§ **WHAT YOU HAVE TO DO**: Faithfully repeat all of the records, as they are written below.

[Saved entries]
********************

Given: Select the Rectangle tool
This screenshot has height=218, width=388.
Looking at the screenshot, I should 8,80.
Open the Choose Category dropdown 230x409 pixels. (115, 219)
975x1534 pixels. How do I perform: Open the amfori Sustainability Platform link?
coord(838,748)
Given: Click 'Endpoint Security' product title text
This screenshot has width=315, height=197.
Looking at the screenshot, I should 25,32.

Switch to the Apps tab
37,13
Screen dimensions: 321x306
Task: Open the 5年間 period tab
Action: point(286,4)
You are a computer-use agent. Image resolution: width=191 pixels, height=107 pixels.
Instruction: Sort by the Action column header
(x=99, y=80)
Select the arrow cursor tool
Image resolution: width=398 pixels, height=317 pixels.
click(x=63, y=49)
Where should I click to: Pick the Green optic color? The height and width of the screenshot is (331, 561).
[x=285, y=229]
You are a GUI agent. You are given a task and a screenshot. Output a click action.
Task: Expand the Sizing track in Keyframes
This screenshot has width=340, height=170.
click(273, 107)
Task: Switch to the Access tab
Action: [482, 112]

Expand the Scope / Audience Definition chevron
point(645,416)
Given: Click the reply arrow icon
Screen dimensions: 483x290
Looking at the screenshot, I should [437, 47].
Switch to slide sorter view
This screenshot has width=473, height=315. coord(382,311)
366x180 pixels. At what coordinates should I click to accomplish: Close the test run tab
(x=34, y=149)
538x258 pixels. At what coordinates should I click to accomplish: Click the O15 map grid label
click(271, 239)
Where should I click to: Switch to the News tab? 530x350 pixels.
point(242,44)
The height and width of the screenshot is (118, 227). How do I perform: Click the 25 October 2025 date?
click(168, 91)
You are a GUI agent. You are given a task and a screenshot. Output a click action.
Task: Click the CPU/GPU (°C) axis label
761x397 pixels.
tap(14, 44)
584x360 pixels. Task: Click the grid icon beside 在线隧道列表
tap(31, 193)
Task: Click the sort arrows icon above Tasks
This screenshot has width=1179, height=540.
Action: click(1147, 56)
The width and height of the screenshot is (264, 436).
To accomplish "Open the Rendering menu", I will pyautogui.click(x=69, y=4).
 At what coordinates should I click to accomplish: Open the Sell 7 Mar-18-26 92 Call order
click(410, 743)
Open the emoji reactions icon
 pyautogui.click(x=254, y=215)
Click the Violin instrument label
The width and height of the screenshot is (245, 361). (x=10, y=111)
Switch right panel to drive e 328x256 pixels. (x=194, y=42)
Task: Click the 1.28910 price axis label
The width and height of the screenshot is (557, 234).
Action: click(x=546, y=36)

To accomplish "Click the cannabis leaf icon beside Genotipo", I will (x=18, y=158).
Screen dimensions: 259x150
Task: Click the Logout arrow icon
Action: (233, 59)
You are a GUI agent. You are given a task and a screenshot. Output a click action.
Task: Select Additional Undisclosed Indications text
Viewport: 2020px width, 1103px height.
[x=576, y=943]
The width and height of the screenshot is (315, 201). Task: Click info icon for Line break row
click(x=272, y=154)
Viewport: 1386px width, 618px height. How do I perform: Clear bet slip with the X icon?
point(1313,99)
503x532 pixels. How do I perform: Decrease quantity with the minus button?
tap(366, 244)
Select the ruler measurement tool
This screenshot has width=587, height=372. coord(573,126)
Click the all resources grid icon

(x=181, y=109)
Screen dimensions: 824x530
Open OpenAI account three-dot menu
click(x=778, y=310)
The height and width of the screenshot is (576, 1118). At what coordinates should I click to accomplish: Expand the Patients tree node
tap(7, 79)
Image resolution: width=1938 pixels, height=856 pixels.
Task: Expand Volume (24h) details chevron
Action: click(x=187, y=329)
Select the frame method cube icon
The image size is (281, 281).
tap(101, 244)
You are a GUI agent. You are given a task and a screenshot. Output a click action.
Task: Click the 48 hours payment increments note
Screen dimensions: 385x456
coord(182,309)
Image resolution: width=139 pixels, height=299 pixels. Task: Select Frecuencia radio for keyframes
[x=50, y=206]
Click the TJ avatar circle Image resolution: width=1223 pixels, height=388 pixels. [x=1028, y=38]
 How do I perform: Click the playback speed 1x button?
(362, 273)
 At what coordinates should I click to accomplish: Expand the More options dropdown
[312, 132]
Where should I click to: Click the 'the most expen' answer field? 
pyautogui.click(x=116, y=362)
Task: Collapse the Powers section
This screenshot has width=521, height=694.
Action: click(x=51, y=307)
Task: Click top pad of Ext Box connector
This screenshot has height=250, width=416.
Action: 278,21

********************

§ **PROBLEM SOLUTION**:
Given: Select the Rectangle tool
This screenshot has height=218, width=388.
Looking at the screenshot, I should 8,80.
Open the Choose Category dropdown 230x409 pixels. (115, 219)
975x1534 pixels. How do I perform: Open the amfori Sustainability Platform link?
coord(838,748)
Given: Click 'Endpoint Security' product title text
This screenshot has width=315, height=197.
Looking at the screenshot, I should 25,32.

Switch to the Apps tab
37,13
Screen dimensions: 321x306
Task: Open the 5年間 period tab
Action: point(286,4)
You are a computer-use agent. Image resolution: width=191 pixels, height=107 pixels.
Instruction: Sort by the Action column header
(x=99, y=80)
Select the arrow cursor tool
Image resolution: width=398 pixels, height=317 pixels.
click(x=63, y=49)
Where should I click to: Pick the Green optic color? The height and width of the screenshot is (331, 561).
[x=285, y=229]
You are a GUI agent. You are given a task and a screenshot. Output a click action.
Task: Expand the Sizing track in Keyframes
This screenshot has width=340, height=170.
click(273, 107)
Task: Switch to the Access tab
Action: [482, 112]

Expand the Scope / Audience Definition chevron
point(645,416)
Given: Click the reply arrow icon
Screen dimensions: 483x290
Looking at the screenshot, I should [437, 47].
Switch to slide sorter view
This screenshot has width=473, height=315. coord(382,311)
366x180 pixels. At what coordinates should I click to accomplish: Close the test run tab
(x=34, y=149)
538x258 pixels. At what coordinates should I click to accomplish: Click the O15 map grid label
click(271, 239)
Where should I click to: Switch to the News tab? 530x350 pixels.
point(242,44)
The height and width of the screenshot is (118, 227). How do I perform: Click the 25 October 2025 date?
click(168, 91)
You are a GUI agent. You are given a task and a screenshot. Output a click action.
Task: Click the CPU/GPU (°C) axis label
761x397 pixels.
tap(14, 44)
584x360 pixels. Task: Click the grid icon beside 在线隧道列表
tap(31, 193)
Task: Click the sort arrows icon above Tasks
This screenshot has width=1179, height=540.
Action: click(1147, 56)
The width and height of the screenshot is (264, 436).
To accomplish "Open the Rendering menu", I will pyautogui.click(x=69, y=4).
 At what coordinates should I click to accomplish: Open the Sell 7 Mar-18-26 92 Call order
click(410, 743)
Open the emoji reactions icon
 pyautogui.click(x=254, y=215)
Click the Violin instrument label
The width and height of the screenshot is (245, 361). (x=10, y=111)
Switch right panel to drive e 328x256 pixels. (x=194, y=42)
Task: Click the 1.28910 price axis label
The width and height of the screenshot is (557, 234).
Action: click(x=546, y=36)

To accomplish "Click the cannabis leaf icon beside Genotipo", I will (x=18, y=158).
Screen dimensions: 259x150
Task: Click the Logout arrow icon
Action: (233, 59)
You are a GUI agent. You are given a task and a screenshot. Output a click action.
Task: Select Additional Undisclosed Indications text
Viewport: 2020px width, 1103px height.
[x=576, y=943]
The width and height of the screenshot is (315, 201). Task: Click info icon for Line break row
click(x=272, y=154)
Viewport: 1386px width, 618px height. How do I perform: Clear bet slip with the X icon?
point(1313,99)
503x532 pixels. How do I perform: Decrease quantity with the minus button?
tap(366, 244)
Select the ruler measurement tool
This screenshot has width=587, height=372. coord(573,126)
Click the all resources grid icon

(x=181, y=109)
Screen dimensions: 824x530
Open OpenAI account three-dot menu
click(x=778, y=310)
The height and width of the screenshot is (576, 1118). At what coordinates should I click to accomplish: Expand the Patients tree node
tap(7, 79)
Image resolution: width=1938 pixels, height=856 pixels.
Task: Expand Volume (24h) details chevron
Action: click(x=187, y=329)
Select the frame method cube icon
The image size is (281, 281).
tap(101, 244)
You are a GUI agent. You are given a task and a screenshot. Output a click action.
Task: Click the 48 hours payment increments note
Screen dimensions: 385x456
coord(182,309)
Image resolution: width=139 pixels, height=299 pixels. Task: Select Frecuencia radio for keyframes
[x=50, y=206]
Click the TJ avatar circle Image resolution: width=1223 pixels, height=388 pixels. [x=1028, y=38]
 How do I perform: Click the playback speed 1x button?
(362, 273)
 At what coordinates should I click to accomplish: Expand the More options dropdown
[312, 132]
Where should I click to: Click the 'the most expen' answer field? 
pyautogui.click(x=116, y=362)
Task: Collapse the Powers section
This screenshot has width=521, height=694.
Action: click(x=51, y=307)
Task: Click top pad of Ext Box connector
This screenshot has height=250, width=416.
Action: 278,21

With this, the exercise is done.